------ TASK INPUTS
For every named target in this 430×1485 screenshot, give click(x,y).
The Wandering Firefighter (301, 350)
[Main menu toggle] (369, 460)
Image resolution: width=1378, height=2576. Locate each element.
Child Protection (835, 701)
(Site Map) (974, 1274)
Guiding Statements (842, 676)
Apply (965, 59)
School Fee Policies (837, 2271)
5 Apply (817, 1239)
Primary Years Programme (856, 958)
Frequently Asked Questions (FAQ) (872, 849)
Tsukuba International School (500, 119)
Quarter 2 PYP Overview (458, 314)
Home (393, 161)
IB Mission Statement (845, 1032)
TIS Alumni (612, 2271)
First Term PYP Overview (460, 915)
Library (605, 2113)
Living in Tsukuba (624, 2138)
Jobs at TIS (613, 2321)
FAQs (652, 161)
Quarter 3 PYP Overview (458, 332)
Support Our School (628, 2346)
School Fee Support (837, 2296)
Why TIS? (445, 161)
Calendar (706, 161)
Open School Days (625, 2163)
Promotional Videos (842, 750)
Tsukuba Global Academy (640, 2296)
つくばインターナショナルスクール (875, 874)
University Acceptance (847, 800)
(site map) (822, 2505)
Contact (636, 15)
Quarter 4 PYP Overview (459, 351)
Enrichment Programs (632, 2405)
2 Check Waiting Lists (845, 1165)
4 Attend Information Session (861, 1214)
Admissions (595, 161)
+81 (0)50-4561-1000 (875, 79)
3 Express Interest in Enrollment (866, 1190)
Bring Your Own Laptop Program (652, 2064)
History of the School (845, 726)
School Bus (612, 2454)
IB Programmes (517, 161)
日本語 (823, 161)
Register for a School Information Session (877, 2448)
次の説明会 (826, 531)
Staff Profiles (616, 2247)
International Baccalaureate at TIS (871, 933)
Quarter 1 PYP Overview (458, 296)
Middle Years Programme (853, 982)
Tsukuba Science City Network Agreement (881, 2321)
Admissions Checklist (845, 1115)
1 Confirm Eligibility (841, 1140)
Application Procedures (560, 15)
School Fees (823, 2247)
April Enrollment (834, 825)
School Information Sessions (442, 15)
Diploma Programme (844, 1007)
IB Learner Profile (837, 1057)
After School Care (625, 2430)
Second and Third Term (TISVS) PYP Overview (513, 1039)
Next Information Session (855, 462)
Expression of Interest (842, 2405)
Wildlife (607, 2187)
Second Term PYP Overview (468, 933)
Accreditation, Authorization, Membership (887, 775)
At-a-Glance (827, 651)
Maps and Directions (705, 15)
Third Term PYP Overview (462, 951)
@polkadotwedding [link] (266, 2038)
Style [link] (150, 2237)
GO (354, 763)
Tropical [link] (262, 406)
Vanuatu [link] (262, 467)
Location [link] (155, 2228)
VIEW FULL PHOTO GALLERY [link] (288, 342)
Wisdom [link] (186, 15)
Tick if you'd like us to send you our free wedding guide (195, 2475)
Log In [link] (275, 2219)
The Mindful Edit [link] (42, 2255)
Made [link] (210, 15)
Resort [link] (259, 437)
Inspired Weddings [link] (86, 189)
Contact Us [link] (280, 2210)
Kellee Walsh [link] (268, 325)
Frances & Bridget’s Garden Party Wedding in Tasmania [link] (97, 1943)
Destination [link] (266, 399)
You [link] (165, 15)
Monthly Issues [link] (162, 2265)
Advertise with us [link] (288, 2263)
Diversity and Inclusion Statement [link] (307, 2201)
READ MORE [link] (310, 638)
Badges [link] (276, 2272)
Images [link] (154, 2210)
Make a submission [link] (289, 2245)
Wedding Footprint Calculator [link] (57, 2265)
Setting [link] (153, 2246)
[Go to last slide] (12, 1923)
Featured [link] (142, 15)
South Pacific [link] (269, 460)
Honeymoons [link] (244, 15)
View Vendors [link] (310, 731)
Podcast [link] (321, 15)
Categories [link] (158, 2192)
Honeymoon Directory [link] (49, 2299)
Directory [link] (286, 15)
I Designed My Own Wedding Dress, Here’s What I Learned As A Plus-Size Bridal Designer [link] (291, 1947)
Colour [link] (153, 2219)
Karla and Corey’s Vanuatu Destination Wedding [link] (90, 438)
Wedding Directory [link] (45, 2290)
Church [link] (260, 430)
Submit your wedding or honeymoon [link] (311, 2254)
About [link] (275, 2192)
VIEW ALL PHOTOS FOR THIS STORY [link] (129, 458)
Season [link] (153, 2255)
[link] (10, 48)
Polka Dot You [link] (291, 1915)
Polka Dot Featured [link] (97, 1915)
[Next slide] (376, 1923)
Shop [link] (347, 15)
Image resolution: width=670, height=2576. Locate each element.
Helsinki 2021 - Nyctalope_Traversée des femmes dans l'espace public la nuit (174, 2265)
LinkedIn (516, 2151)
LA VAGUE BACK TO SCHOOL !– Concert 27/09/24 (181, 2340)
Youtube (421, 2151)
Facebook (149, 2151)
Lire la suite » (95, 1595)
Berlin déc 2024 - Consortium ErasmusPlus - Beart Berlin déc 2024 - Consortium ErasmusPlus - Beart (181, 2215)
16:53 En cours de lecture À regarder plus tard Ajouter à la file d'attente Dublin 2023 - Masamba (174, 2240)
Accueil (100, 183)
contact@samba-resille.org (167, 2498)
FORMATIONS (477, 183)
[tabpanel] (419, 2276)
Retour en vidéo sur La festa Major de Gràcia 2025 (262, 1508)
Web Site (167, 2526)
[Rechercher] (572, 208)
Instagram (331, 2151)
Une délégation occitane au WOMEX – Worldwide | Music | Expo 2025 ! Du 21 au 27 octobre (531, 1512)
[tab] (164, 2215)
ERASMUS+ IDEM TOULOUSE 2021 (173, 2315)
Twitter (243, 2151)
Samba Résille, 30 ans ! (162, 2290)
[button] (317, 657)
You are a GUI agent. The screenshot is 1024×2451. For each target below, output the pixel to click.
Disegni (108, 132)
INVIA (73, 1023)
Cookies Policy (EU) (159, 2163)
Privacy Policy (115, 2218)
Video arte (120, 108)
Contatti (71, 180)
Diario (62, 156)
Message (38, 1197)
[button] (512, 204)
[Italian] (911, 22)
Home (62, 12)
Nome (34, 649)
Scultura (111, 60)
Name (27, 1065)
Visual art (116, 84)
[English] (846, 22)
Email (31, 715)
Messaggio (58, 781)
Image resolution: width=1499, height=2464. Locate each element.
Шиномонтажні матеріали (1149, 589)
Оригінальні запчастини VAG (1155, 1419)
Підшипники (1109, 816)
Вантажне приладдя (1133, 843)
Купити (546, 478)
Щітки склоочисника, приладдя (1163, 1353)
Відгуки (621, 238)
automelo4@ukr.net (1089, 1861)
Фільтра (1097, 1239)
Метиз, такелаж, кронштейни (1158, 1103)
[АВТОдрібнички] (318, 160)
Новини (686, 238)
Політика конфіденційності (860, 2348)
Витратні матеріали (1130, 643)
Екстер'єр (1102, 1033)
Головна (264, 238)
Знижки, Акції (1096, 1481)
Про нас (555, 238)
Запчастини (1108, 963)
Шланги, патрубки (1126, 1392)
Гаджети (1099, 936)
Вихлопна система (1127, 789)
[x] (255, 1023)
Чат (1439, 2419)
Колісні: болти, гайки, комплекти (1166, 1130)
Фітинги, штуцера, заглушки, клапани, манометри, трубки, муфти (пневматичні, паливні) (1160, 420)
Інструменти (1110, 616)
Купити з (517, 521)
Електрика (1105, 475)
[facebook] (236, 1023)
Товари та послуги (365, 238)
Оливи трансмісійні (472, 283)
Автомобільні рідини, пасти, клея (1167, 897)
------------
* TASK INSTRUCTIONS: Go through the lines above and count those with "target"; report only the number.

* EXPECTED OUTPUT: 2